▸ GIVEN EXERCISE A
Answer these about the i915 hangcheck patch thread, one answer per line, marked the same way:
(i) Which patch number in the series is this?
(ii) At what time on Mon, Oct 03, 2016 did Mika Kuoppala write?
(iii) What kind of testing does the reply say all of its testing used?
▸ GIVEN EXERCISE B
Please carry the i915 hangcheck patch thread forward from its last line.

[Intel-gfx] [PATCH 5/8] drm/i915: Double check hangcheck.seqno after reset

Mon Oct 3 14:01:40 UTC 2016

On Mon, Oct 03, 2016 at 04:14:39PM +0300, Mika Kuoppala wrote:
> Chris Wilson <chris at chris-wilson.co.uk> writes:
> 
> > Check that there was not a late recovery between us declaring the GPU
> > hung and processing the reset. If the GPU did recover by itself, let the
> > request remain on the active list and see if it hangs again!
> >
> 
> Did you see this in action? Makes sense to recheck
> after reset. I don't remember how TDR will deal with multiple
> reset on the same engine but we should start tracking the seqno
> that cause it and make sure we don't get stuck by replaying the same.

Not observed. All my testing is with true hangs, not slow batches at
~hangcheck interval, i.e. nothing that would unstick between us
detecting the hang and sending the reset request.

> Do we check the banning on resubmission and/or do we trust that
> the breadcrumb update always succeedes?

▸ SOURCE DATA

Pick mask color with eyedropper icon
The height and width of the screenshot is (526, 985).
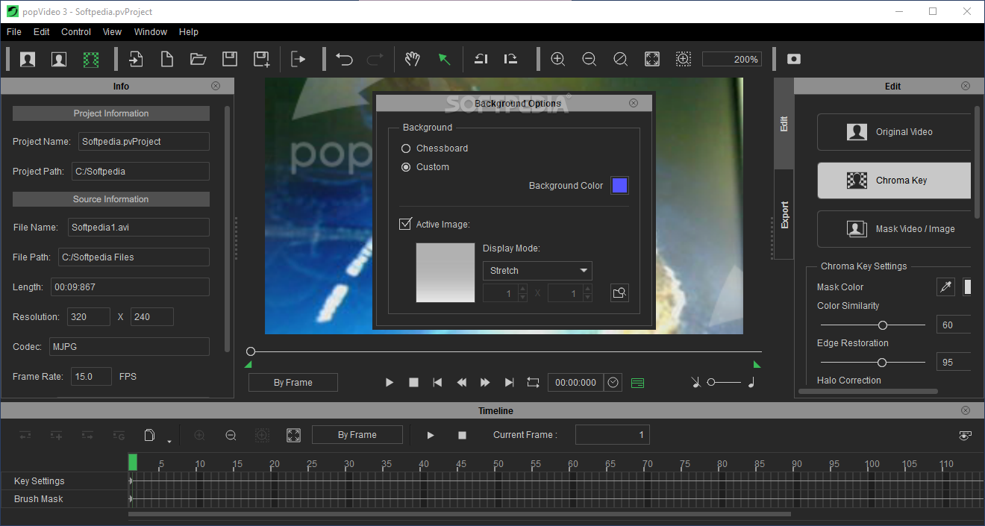(946, 287)
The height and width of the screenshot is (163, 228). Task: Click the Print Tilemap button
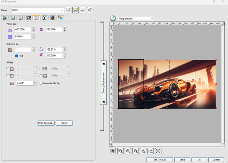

▸ WRITTEN REPLY A
(i) Patch 5 of 8.
(ii) 04:14:39 PM, at +0300.
(iii) Testing with true hangs, not slow batches at about the hangcheck interval.

▸ WRITTEN REPLY B
Breadcrumb update has to succeed as we are not the only observers.
Issuing it from the GPU is the only way we can do the reset without
shooting ourselves in the foot with nasty races (and general explosions
from use-after-free).

> I envision that if we get multiple resets on same seqno, we
> just write the breadcrumbs through cpu and move on. But let's
> hope we don't need to and the gpu breadcrumps are always enough.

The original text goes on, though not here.